Why not jump to the correct guide for you?

• The A-Z guide of automotive diagnostics

• The KeyTronix locksmith guide - Coming Soon

• The ADAS buyers’ guide - Coming Soon (For more information on ADAS, click here)

Scanner Coverage FAQ

From 1996 in the USA and 2001 in Europe, all vehicles had to follow stricter specific emission standards, this is known as OBD2 or EOBD software. This is able to test and monitor emissions-related components on the engine. Some entry-level scanners can access this system to read fault codes related to engine emissions only. The engine is only 1 of up to 150 different ECU’s (electronic controlled modules) that can be accessed by a scanner.

Vehicles from the 1980’s up to 2001 have their own unique design depending on the manufacturer. This is called an OBD1 plug.
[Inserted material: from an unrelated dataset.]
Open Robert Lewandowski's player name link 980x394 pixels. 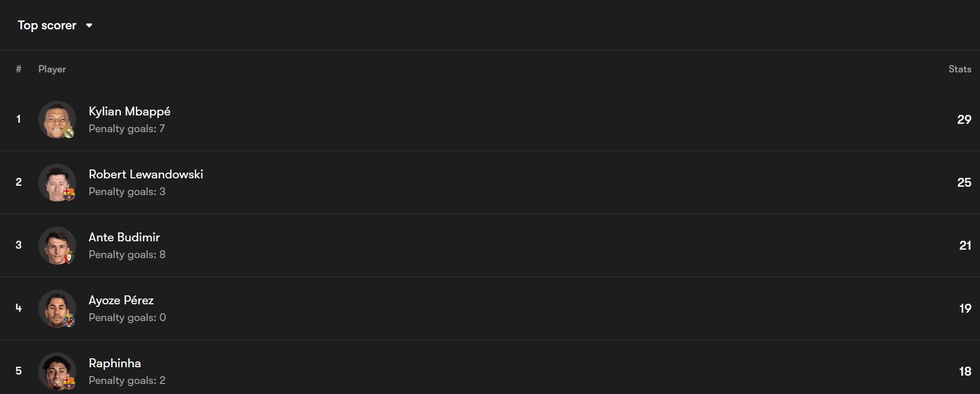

When OBD2 standards were introduced all plugs were standardized to the 16-pin style. So if you are planning on working with vehicles older than a 2001 year model, make sure the scanner you are looking for either has OBD1 plugs included or the option to purchase them as extras.

The OBD2 software will cover all* manufacturers as it is the law that all manufacturers have to implement that access to their systems. Diagnostic Scanners that are able to cover more than just the engine ECU system have software called “Manufacture Specific Software”, this is specific software for the different manufacturers, as the ECU system communications are different from manufacturer to manufacture. So make sure the Scanner covers the manufactures you plan to serve. 

*Not all brands of diagnostic tool cover all brands of vehicle

Scanner functions and benefits

Some scanners will only give you the fault code and no description, this then creates extra work for you to go and find out what the fault code means. Make sure your scanner gives you both! (e.g. Code P0171 – System Too Lean Or Code 51 – Misfire Detection Cyl 5)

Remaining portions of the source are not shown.